The greatest thing about a 401K is the tax deferrment. Even if the vehicle you choose only averages a small return, it's better than investing on the outside because you get to invest the whole dollar you were paid rather than only 75 cents (assumes 25% effective tax rate). That's leverage! Always delay and avoid paying taxes as long as possible...the second largest expense of your life if you're a homeowner.


I've lost significantly more than that, which some people might find odd since I'm in the investment business and have done a pretty good job of calling the market moves (within a small group of friends - not publicly), but really, I just don't pay much attention. The one thing I did do a couple of weeks ago was raise my pre-tax contribution from the match-max to 12%. That's quite a jump, I know, and that money won't be going to pay down debt, but frankly, I just don't care right now. The payoff for buying stocks at this price is hopefully worth more than the piddling 3% I'm paying on my credit card debt.

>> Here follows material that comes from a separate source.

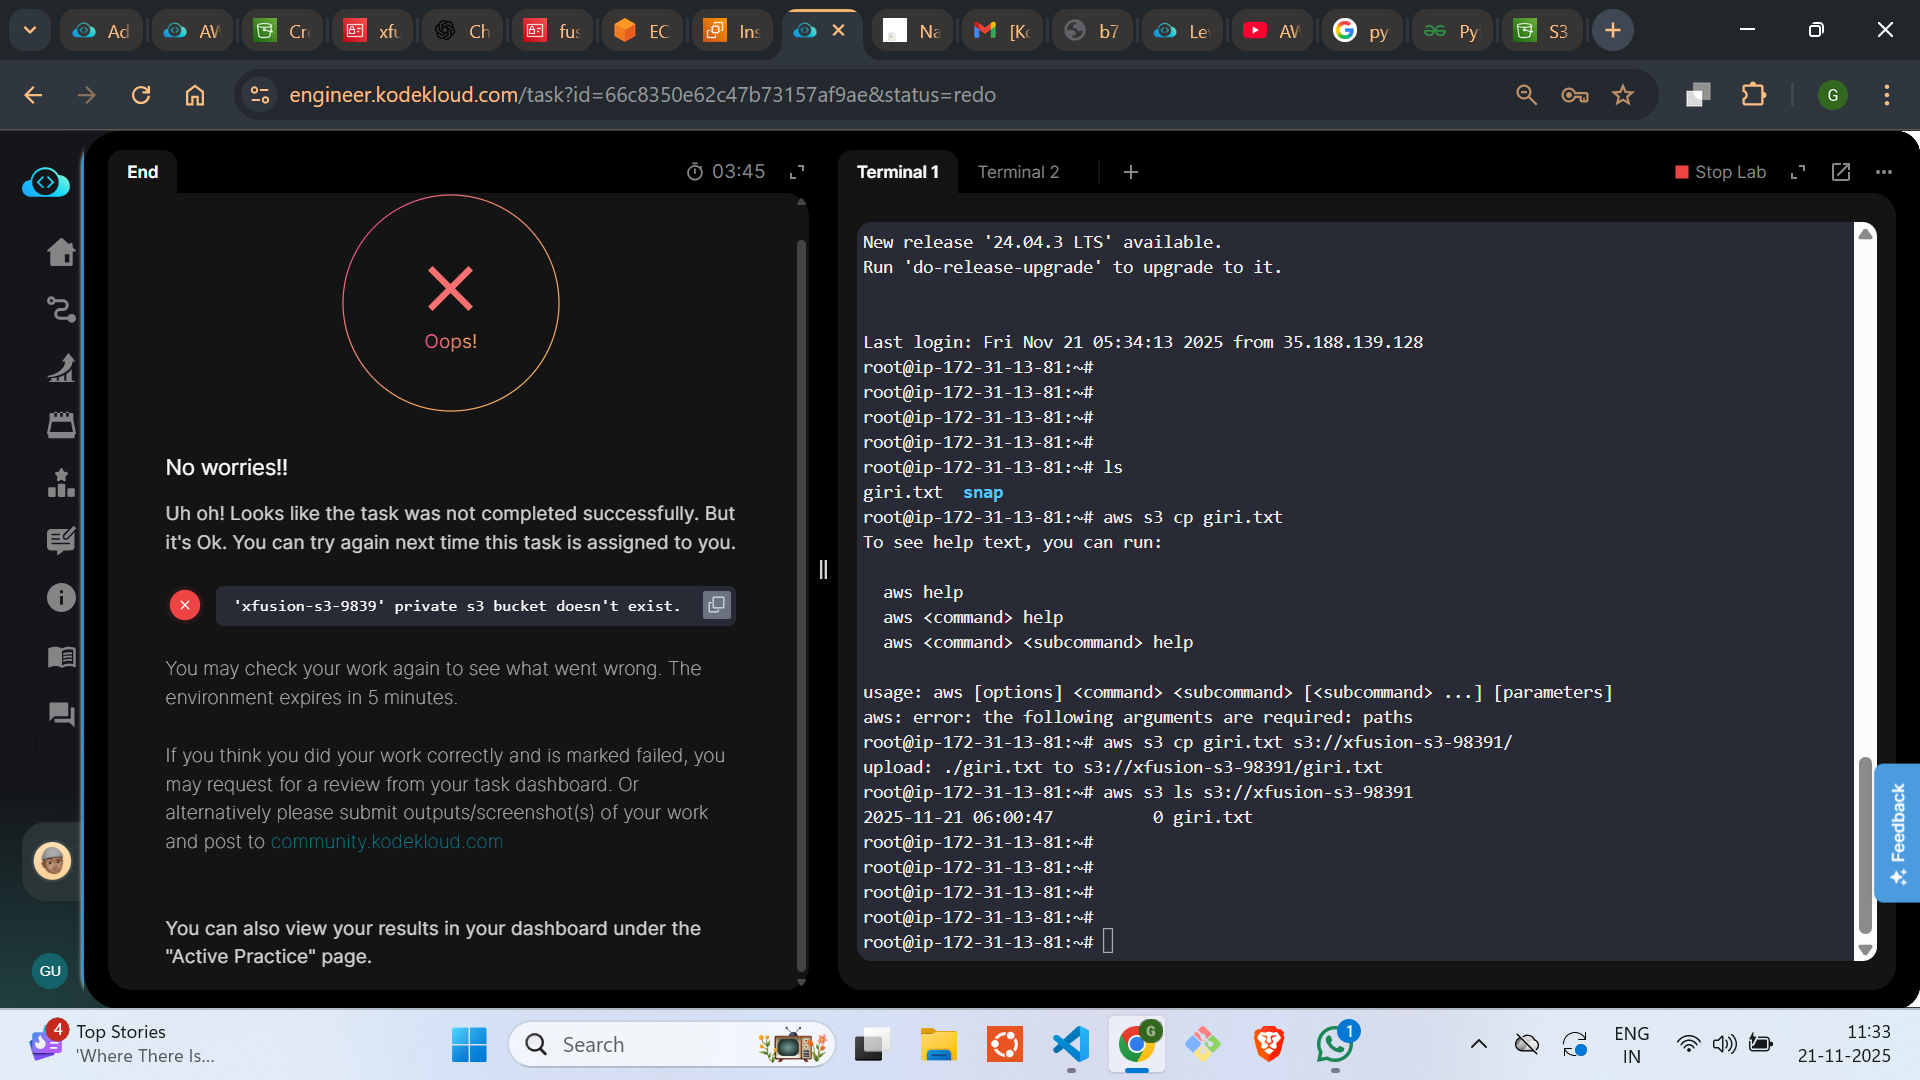Expand the task panel to fullscreen

pyautogui.click(x=797, y=172)
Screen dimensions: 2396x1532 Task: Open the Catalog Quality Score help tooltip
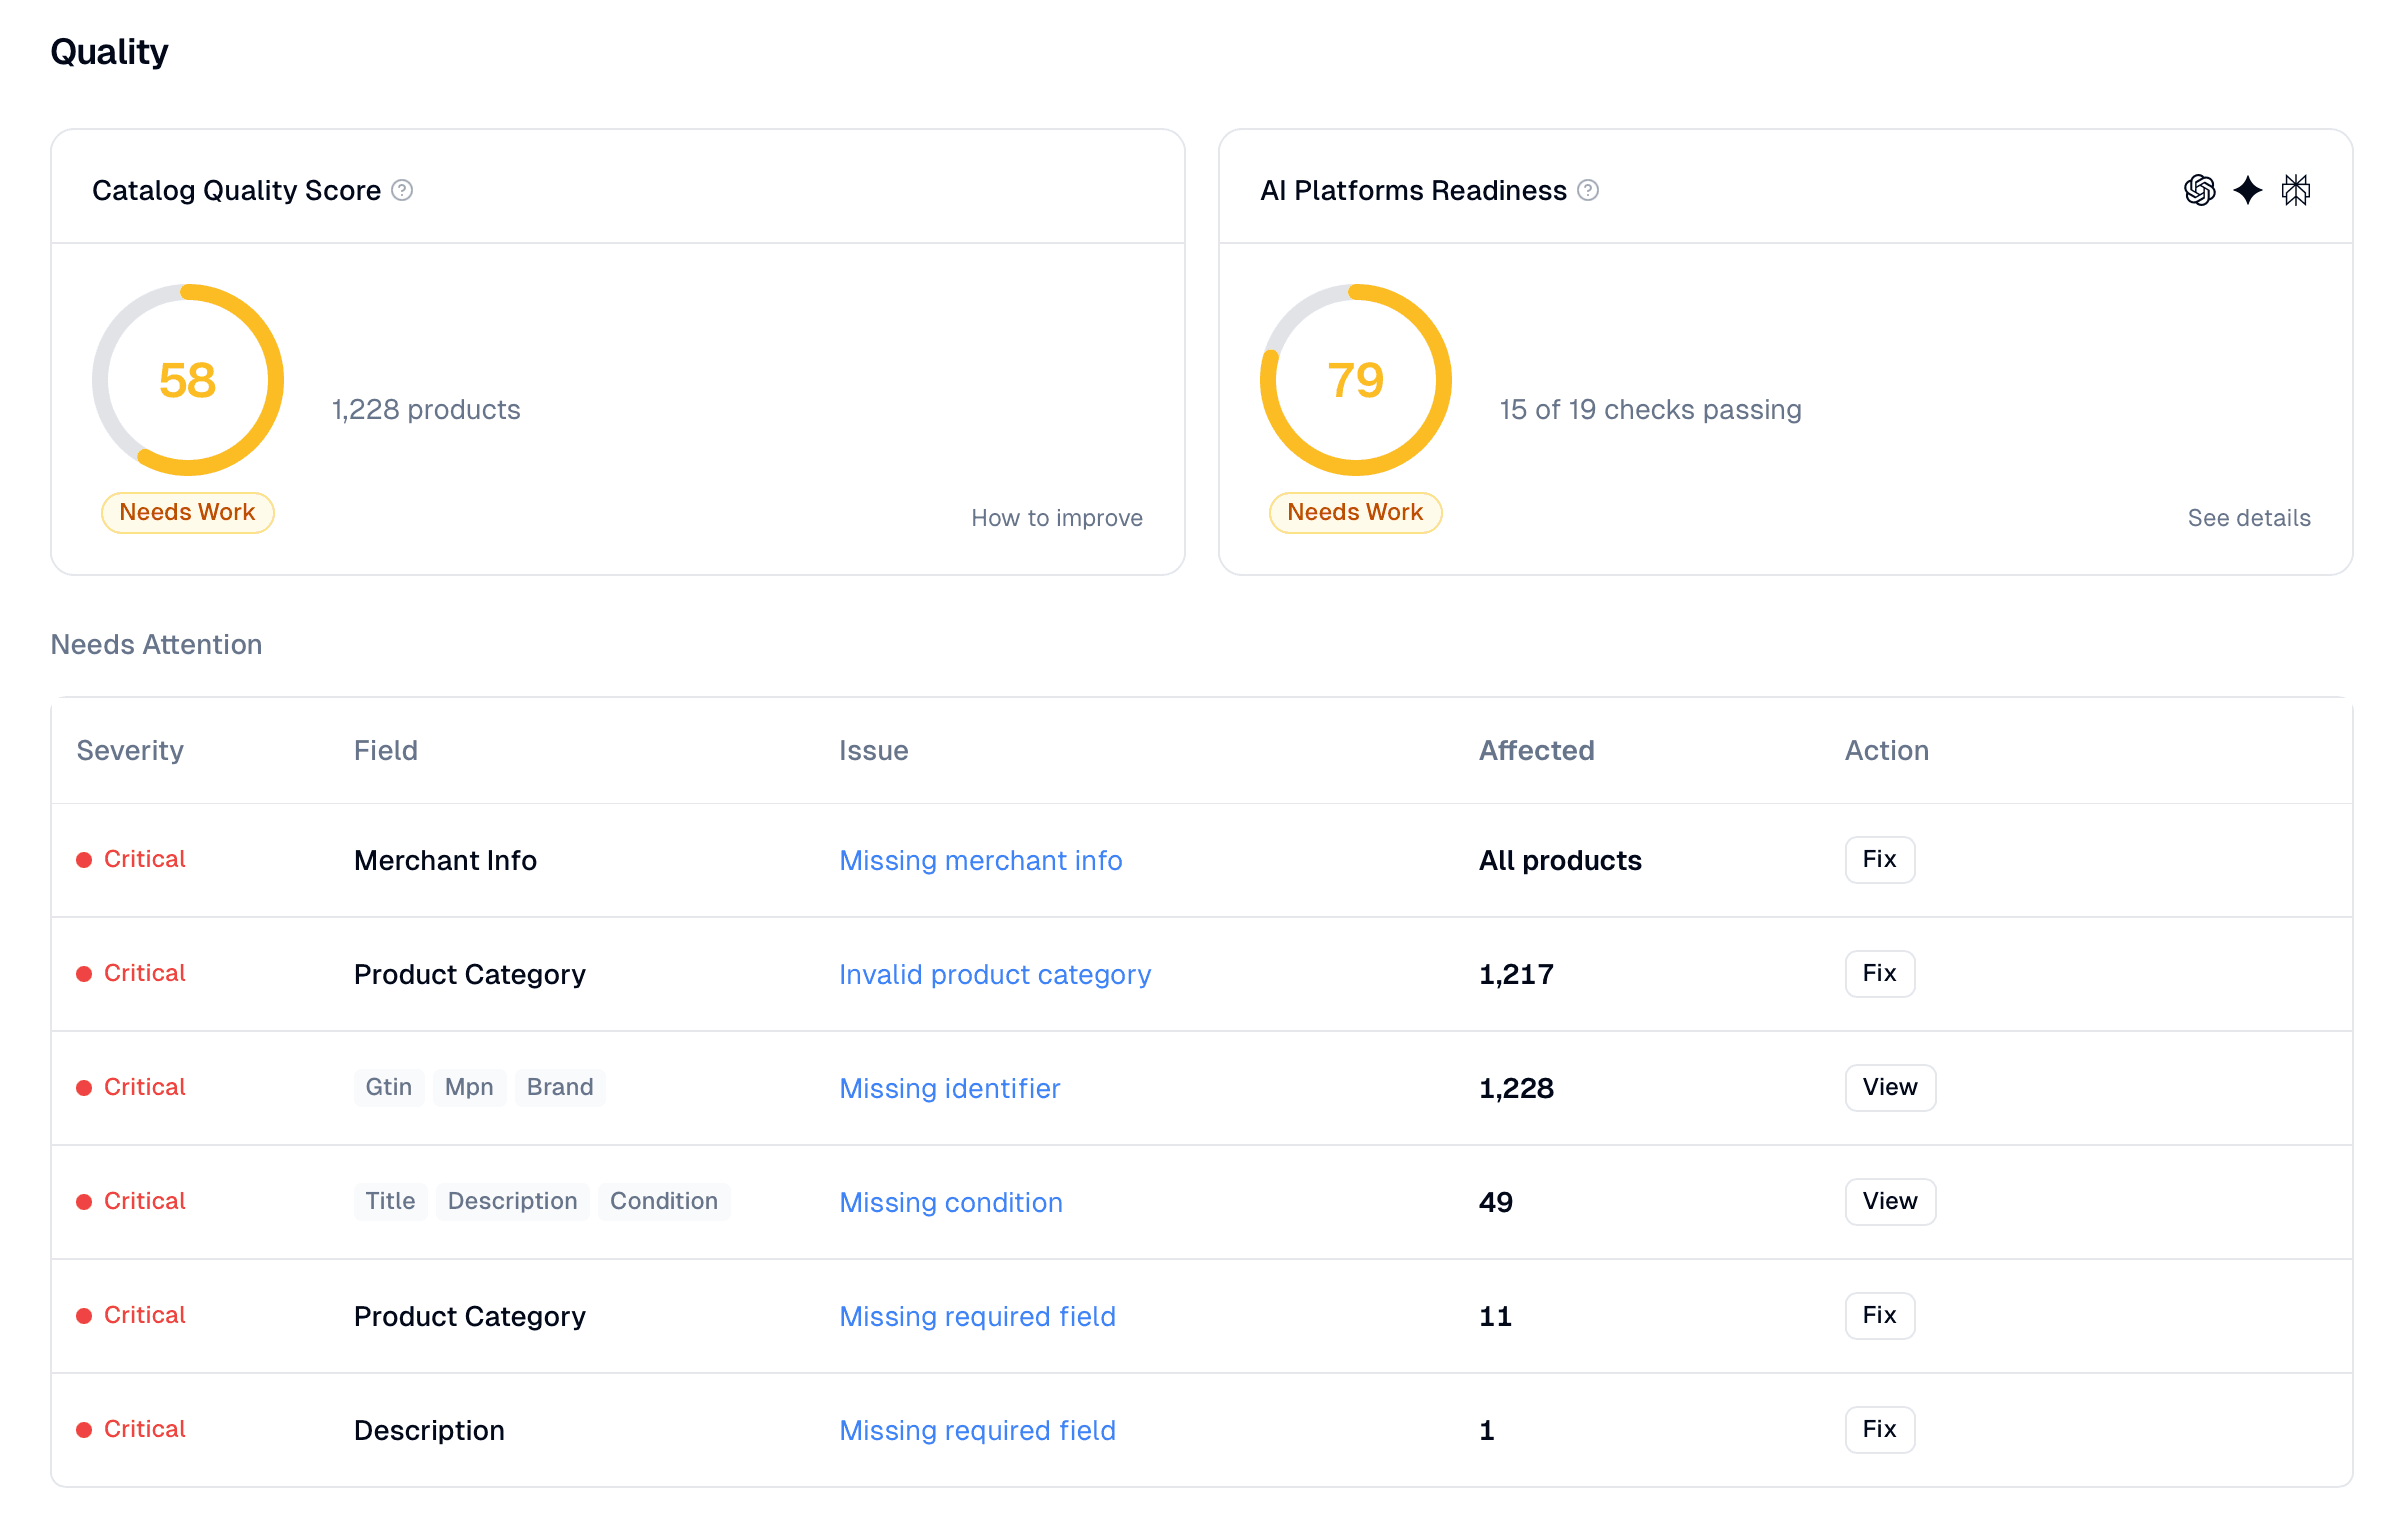click(403, 190)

You're right that the down market offers a chance to get more shares at value prices.
But time is also a factor. The concern for many account holders is that their plans lost a lot of money and they are nearing retirement. Most analysts say it will take 10 or more years for most assets to get back to where they were before the meltdown. If you're 50 or so and hoping to retire early, that means plans you made based on your investments' continued growth pre-crash will have to be rethought, since you'll not have as much money as you planned. Sure, the market is never a sure thing, but I doubt anyone made plans taking into account that their funds would have a big chunk of such lower earnings.


Couple of additional thoughts:

If you are putting money into your 401k, why does it bother you that your account has taken a double digit decline? Now you are buying more shares of your future wealth at discount prices?

It's like going to the mall for the sale of lifetime but instead of buying things that will depreciate in value, you are buying assets that will go up in value over time.